GOAL OF THE EXERCISE —
Please filter the entries and return only the lines that include "computer".

EXTRACTED ENTRIES —
*****

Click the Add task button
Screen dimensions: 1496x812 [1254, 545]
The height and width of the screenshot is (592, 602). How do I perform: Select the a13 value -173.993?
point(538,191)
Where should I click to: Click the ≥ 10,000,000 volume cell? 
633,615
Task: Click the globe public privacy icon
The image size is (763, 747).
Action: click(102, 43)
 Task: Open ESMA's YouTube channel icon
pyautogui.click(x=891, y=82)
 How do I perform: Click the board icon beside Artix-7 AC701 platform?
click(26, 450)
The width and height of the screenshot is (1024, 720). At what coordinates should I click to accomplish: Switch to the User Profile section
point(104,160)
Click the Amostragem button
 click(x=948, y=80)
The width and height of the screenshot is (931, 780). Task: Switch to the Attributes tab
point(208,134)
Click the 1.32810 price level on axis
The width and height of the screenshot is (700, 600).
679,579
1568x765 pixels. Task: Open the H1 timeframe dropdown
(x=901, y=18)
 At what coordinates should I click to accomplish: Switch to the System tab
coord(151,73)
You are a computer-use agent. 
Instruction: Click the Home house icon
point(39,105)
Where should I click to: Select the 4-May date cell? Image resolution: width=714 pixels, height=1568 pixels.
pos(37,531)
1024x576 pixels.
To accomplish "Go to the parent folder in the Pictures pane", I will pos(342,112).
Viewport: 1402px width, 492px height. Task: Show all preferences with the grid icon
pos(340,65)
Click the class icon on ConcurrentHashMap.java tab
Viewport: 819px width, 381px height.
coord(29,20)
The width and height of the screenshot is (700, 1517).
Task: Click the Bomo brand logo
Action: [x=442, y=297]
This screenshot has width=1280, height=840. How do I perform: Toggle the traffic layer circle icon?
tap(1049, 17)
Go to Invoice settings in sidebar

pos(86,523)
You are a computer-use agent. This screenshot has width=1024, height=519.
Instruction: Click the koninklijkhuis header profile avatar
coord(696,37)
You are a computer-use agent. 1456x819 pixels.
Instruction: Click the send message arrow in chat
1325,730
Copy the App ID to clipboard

*****

ANSWER TO THIS TASK —
You are a computer-use agent. 
You are a computer-use agent. This screenshot has width=1024, height=519.
You are a computer-use agent. 1456x819 pixels.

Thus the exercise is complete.